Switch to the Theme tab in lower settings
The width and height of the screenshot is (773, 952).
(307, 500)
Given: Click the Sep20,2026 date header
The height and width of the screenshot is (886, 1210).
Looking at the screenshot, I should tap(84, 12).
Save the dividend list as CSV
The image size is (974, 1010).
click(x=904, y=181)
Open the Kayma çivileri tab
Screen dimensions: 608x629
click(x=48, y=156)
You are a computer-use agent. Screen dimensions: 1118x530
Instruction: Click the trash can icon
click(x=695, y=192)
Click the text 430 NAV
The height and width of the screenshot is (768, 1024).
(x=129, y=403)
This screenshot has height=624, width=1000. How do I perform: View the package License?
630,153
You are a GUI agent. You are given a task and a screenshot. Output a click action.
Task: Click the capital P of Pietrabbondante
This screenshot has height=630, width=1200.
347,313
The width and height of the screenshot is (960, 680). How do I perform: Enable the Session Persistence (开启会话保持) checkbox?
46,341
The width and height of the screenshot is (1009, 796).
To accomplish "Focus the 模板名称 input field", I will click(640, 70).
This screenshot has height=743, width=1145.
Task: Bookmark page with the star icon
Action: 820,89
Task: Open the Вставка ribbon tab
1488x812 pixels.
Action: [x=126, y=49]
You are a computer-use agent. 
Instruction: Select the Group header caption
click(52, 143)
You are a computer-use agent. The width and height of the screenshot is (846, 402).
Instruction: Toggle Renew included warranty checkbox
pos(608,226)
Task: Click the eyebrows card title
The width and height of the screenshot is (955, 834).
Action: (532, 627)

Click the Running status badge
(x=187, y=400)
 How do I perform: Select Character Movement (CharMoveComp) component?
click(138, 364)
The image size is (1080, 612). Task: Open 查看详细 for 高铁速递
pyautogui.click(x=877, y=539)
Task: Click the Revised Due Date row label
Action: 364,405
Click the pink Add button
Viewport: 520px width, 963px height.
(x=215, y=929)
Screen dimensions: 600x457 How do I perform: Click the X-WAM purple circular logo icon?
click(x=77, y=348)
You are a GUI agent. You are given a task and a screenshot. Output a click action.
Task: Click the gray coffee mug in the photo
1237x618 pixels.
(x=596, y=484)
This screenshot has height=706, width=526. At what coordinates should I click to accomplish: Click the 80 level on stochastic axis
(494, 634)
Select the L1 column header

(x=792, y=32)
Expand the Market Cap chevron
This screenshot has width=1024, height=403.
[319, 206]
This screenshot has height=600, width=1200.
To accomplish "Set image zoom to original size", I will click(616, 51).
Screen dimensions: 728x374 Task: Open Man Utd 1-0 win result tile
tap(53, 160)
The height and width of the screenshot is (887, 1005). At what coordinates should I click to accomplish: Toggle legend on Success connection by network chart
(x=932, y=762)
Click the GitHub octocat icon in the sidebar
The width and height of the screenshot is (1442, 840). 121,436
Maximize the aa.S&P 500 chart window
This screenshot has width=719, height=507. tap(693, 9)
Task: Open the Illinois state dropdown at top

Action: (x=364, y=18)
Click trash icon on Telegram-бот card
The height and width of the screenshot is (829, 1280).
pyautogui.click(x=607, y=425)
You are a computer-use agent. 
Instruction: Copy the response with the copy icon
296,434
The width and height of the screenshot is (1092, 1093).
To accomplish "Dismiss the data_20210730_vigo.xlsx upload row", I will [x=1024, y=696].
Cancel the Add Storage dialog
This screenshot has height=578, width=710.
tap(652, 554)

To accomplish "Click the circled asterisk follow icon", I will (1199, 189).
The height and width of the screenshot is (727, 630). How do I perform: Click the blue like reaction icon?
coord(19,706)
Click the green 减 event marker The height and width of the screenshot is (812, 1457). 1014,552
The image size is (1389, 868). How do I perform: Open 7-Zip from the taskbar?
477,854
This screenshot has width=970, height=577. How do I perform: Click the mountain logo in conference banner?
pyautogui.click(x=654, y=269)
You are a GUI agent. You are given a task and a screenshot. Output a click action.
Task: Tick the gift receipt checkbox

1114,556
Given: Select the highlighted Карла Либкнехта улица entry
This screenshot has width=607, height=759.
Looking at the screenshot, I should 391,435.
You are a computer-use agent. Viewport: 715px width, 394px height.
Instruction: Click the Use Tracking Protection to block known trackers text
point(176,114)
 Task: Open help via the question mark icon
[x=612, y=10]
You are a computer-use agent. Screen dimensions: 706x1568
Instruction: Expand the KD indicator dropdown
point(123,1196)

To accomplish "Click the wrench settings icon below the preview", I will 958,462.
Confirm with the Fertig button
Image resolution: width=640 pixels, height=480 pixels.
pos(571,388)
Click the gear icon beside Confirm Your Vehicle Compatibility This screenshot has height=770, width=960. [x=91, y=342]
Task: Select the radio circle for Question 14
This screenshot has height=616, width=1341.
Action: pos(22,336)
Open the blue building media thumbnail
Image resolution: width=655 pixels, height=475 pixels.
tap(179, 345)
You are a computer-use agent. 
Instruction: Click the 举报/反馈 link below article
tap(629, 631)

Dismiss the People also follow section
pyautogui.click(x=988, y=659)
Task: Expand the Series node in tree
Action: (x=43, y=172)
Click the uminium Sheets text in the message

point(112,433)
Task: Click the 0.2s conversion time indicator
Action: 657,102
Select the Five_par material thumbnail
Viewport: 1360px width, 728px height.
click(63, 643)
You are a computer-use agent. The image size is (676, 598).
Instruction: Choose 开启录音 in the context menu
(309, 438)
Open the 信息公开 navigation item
****************************************
### Work required
Which lines in the data above hold the string "card"? Show each one.

### Task solution
Task: Click the eyebrows card title
Click trash icon on Telegram-бот card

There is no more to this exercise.